Requests for Single Reprints: Gerald W. Smetana, MD, Division of General Medicine and Primary Care, Beth Israel Deaconess Medical Center, 330 Brookline Avenue, Boston, MA 02215; e-mail, firstname.lastname@example.org.
Current Author Addresses: Dr. Smetana: Division of General Medicine and Primary Care, Beth Israel Deaconess Medical Center, 330 Brookline Avenue, Boston, MA 02215.
Drs. Lawrence and Cornell: Medicine/General Medicine, The University of Texas Health Science Center at San Antonio, 7703 Floyd Curl Drive, Mail Code 7879, San Antonio, TX 78229-3900.
The importance of clinical risk factors for postoperative pulmonary complications and the value of preoperative testing to stratify risk are the subject of debate.
To systematically review the literature on preoperative pulmonary risk stratification before noncardiothoracic surgery.
MEDLINE search from 1 January 1980 through 30 June 2005 and hand search of the bibliographies of retrieved articles.
English-language studies that reported the effect of patient- and procedure-related risk factors and laboratory predictors on postoperative pulmonary complication rates after noncardiothoracic surgery and that met predefined inclusion criteria.
The authors used standardized abstraction instruments to extract data on study characteristics, hierarchy of research design, study quality, risk factors, and laboratory predictors.
The authors determined random-effects pooled estimate odds ratios and, when appropriate, trim-and-fill estimates for patient- and procedure-related risk factors from studies that used multivariable analyses. They assigned summary strength of evidence scores for each factor. Good evidence supports patient-related risk factors for postoperative pulmonary complications, including advanced age, American Society of Anesthesiologists class 2 or higher, functional dependence, chronic obstructive pulmonary disease, and congestive heart failure. Good evidence supports procedure-related risk factors for postoperative pulmonary complications, including aortic aneurysm repair, nonresective thoracic surgery, abdominal surgery, neurosurgery, emergency surgery, general anesthesia, head and neck surgery, vascular surgery, and prolonged surgery. Among laboratory predictors, good evidence exists only for serum albumin level less than 30 g/L. Insufficient evidence supports preoperative spirometry as a tool to stratify risk.

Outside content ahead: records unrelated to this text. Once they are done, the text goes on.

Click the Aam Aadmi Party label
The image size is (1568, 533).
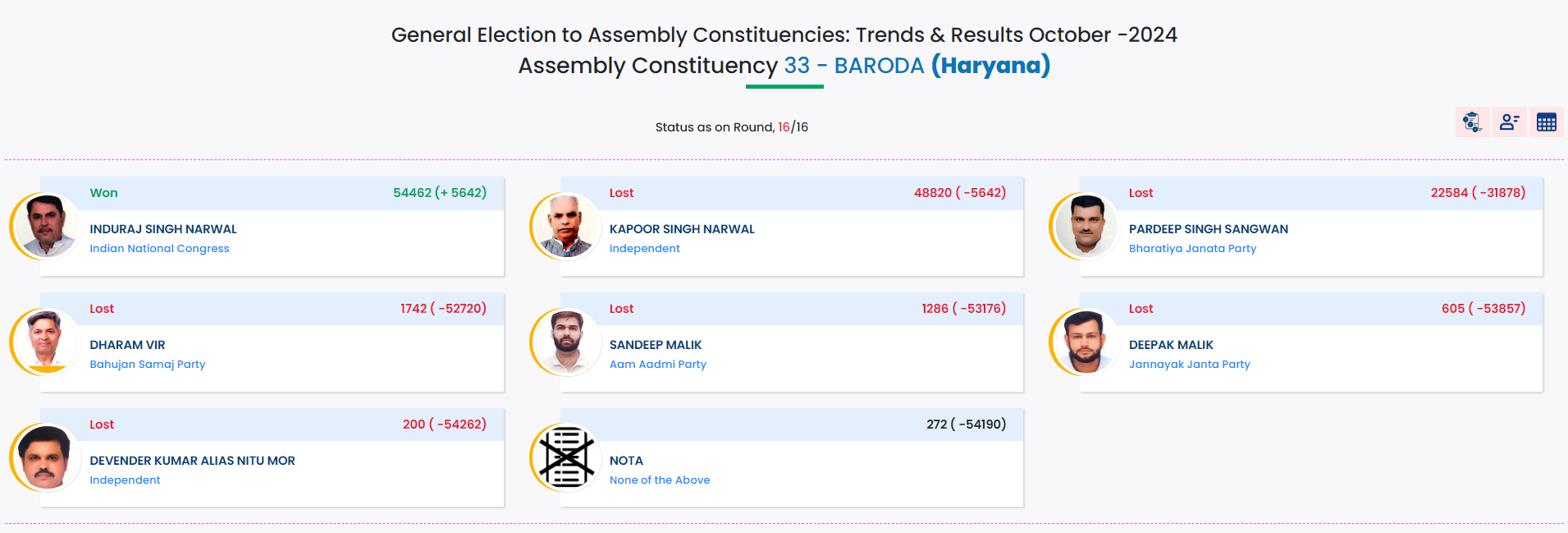[657, 365]

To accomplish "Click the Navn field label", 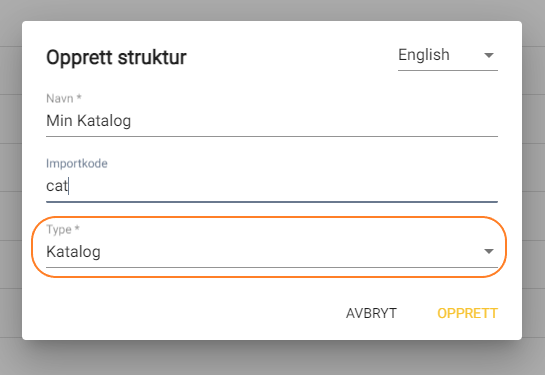I will click(x=64, y=98).
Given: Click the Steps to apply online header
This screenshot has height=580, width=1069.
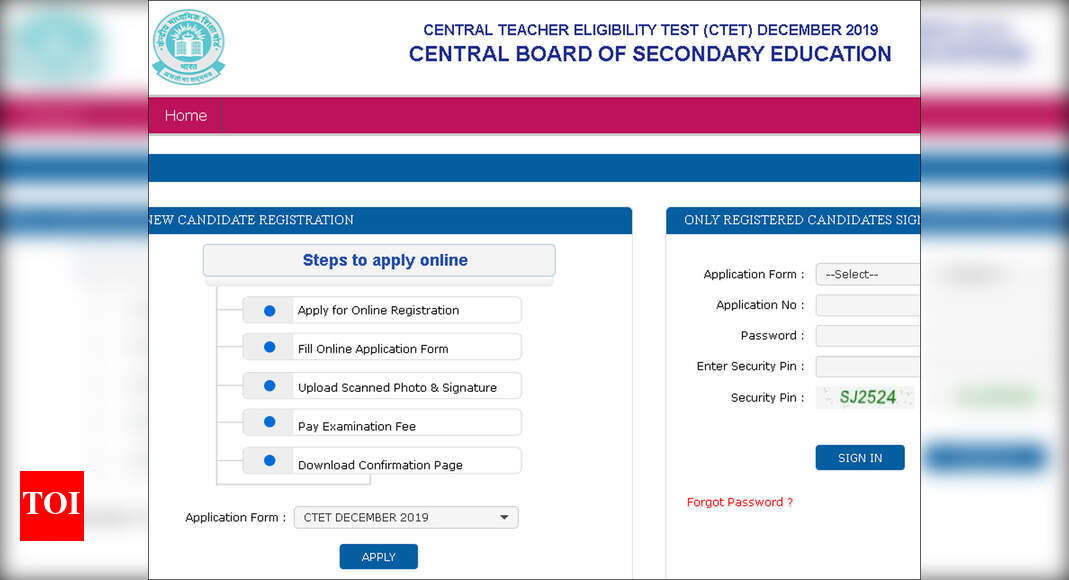Looking at the screenshot, I should [x=383, y=259].
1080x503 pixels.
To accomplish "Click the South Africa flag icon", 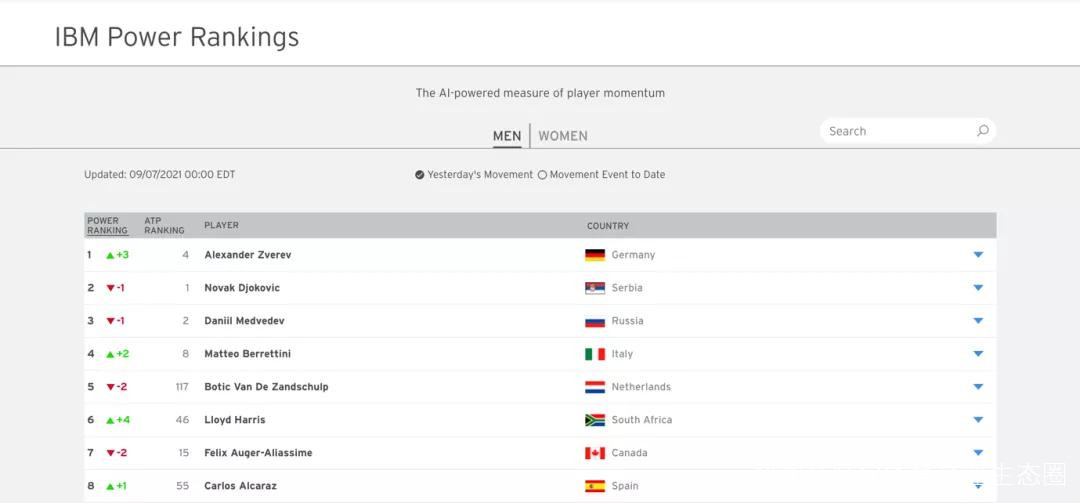I will point(595,420).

For certain risk factors and laboratory predictors, the literature provides only unadjusted estimates of risk. Prescreening, variable selection algorithms, and publication bias limited reporting of risk factors among studies using multivariable analysis.
Selected clinical and laboratory factors allow risk stratification for postoperative pulmonary complications after noncardiothoracic surgery.
Flow chart for article selection process.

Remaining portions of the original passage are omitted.